When he comes to Washington next week, Benjamin Netanyahu will do something unusual. He’ll sit for an interview at the Center for American Progress (CAP), a liberal think tank whose worldview is radically different than his. Some American liberals think that given the way Netanyahu has treated the Obama administration, and the Palestinians who live under his control, CAP shouldn’t let him in the door.

But letting him in the door could do some good, if CAP President Neera Tanden, who is conducting the interview, uses it to help Americans understand what Netanyahu really believes. Here are a few questions she might want to consider.

Netanyahu has a long history of statements about Arabs that border on racist. In his 2000 book, A Durable Peace, he heaps praise on a British colonel who served in the Middle East during World War I named Richard Meinertzhagen. Netanyahu quotes Meinertzhagen as declaring that Arabs “do not know the meaning of gratitude” and are “adept at looting, sabotage and murder.” He quotes Winston Churchill, another hero, as saying that, “Left to themselves, the Arabs of Palestine would not in a thousand years have taken steps toward the irrigation and electrification of Palestine.” Netanyahu himself writes “violence is ubiquitous in the political life of all the Arab countries” and scolds Israelis for believing “that the Arabs loathed war as much as they themselves did.”

Question: Do you believe that Arabs are culturally inferior to Jews? If so, do you believe that the millions of Israeli Jews who themselves hail from Arab lands are culturally inferior too?

In A Durable Peace, Netanyahu calls Israeli control of the West Bank — where Palestinians live as non-citizens without free movement under military law — “a liberal policy aimed at radically improving the lives of the Arabs.” By contrast, in the film the Gatekeepers, Avraham Shalom, who ran the Shin Bet, Israel’s internal security service, says that in the West Bank, Israel acts as “a brutal occupation force.” Former Shin Bet head Carmi Gillon says, “We are making the lives of millions unbearable.” Former Shin Bet head Yuval Diskin says that, in the West Bank, Israel is a “colonial regime.”

Question: Why is your view of Israeli policy in the West Bank so much more benign than the men who administered it on the ground?

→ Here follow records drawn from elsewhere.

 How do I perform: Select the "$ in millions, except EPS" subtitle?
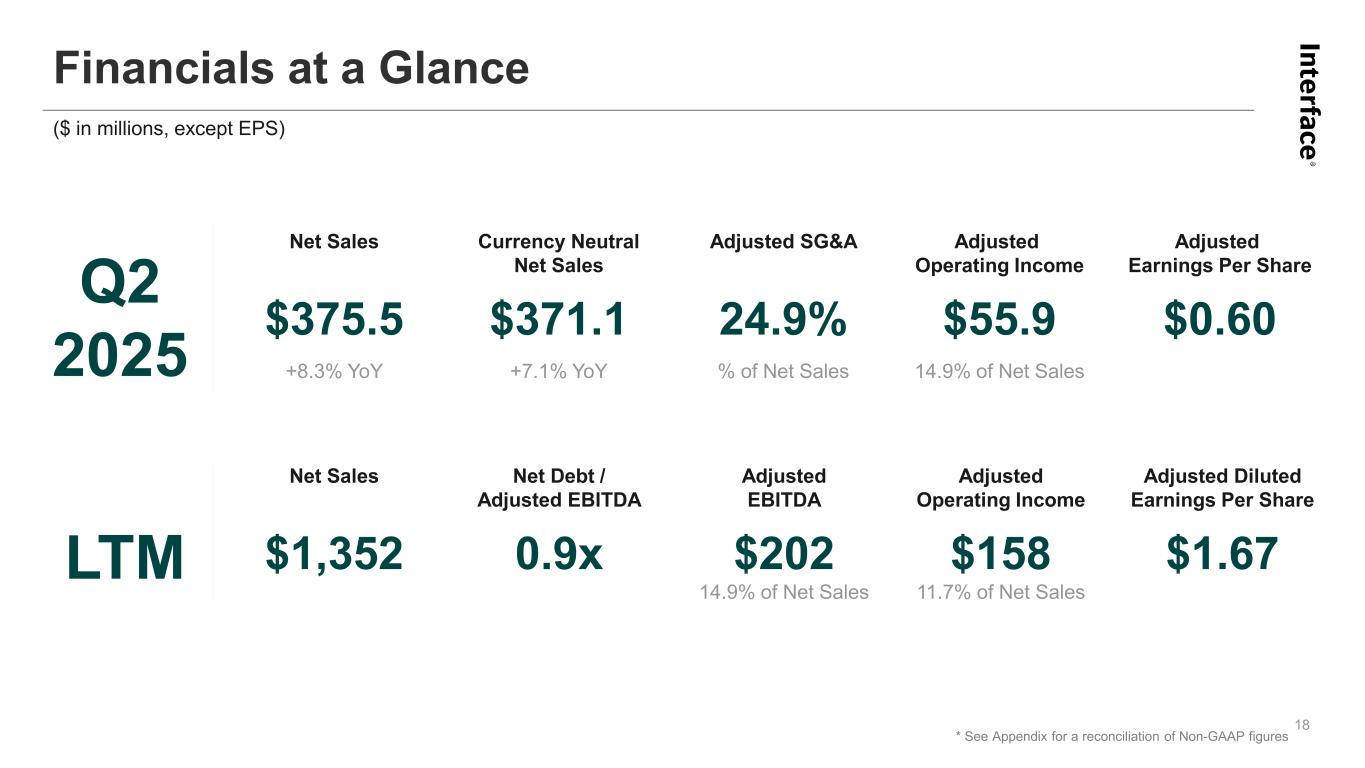coord(169,129)
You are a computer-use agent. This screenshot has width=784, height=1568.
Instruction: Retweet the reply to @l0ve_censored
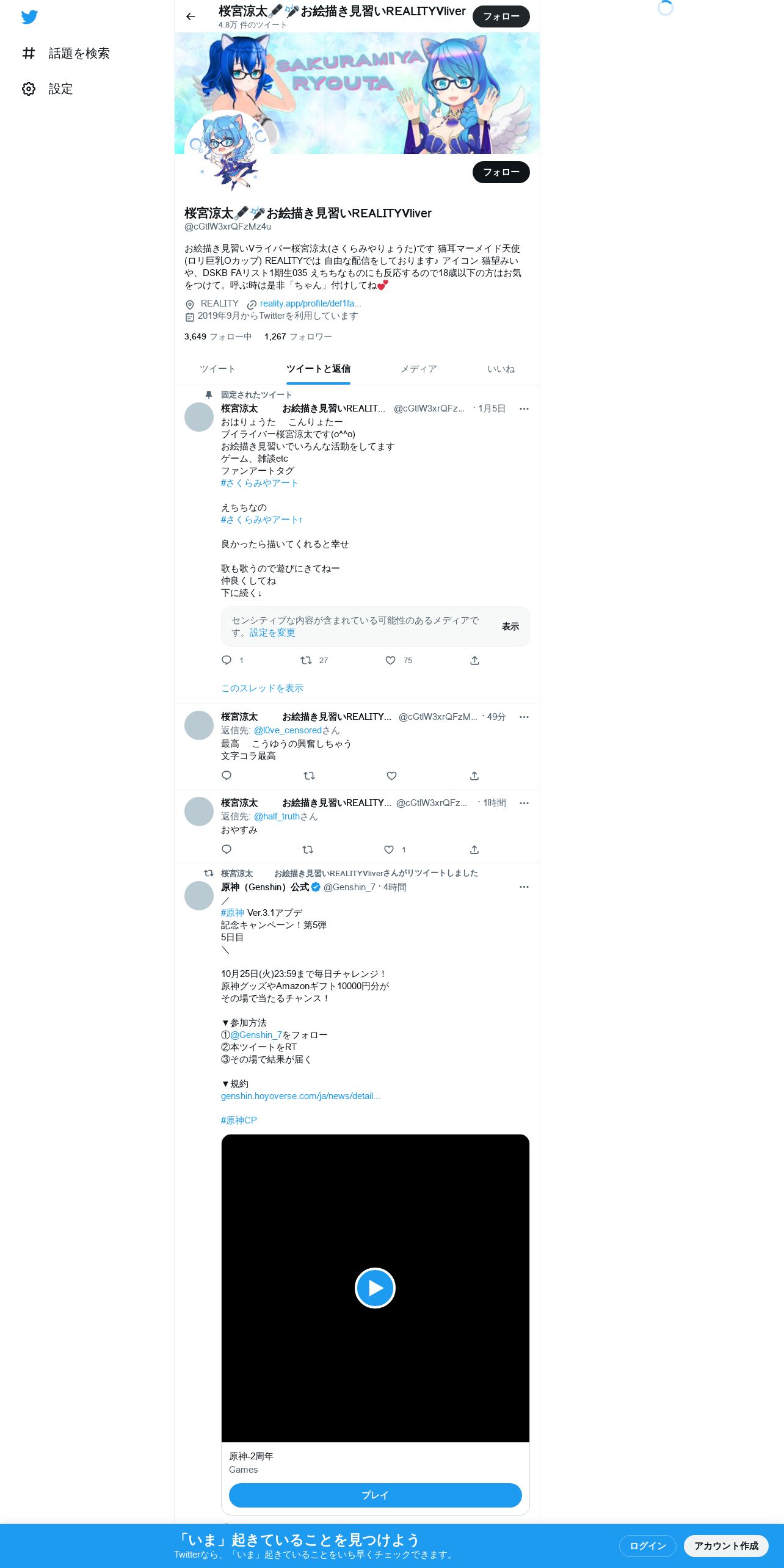[309, 775]
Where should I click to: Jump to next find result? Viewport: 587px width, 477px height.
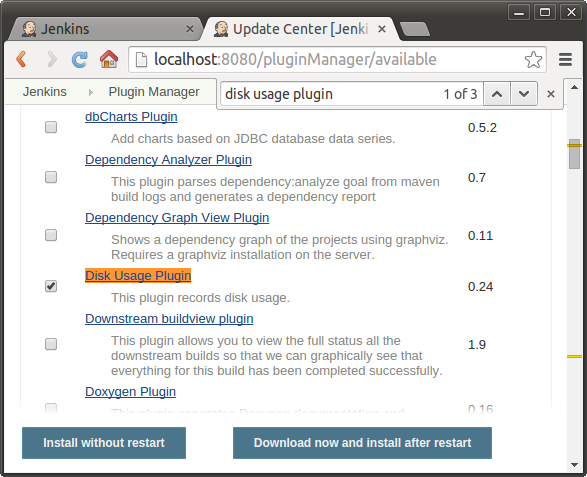(x=524, y=94)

In a speech in 2010, Netanyahu called the Iranian regime a “new Amalek, who is making an appearance on the stage of history and once again threatening to destroy the Jews.” In his speech to Congress earlier this year, Bibi compared Iran to Haman, Amalek’s heir who according to the Book of Esther tried to destroy the Jews of Persia. According to the Hebrew Bible, Jews are required to utterly wipe out Amalek’s descendants. As the Prophet Samuel instructs King Saul, “Spare no one, but kill alike men and women, infants and sucklings, oxen and sheep, camels and asses!”

Question: If an Iranian leader spoke this way about Israel, wouldn’t you accuse him of incitement to genocide?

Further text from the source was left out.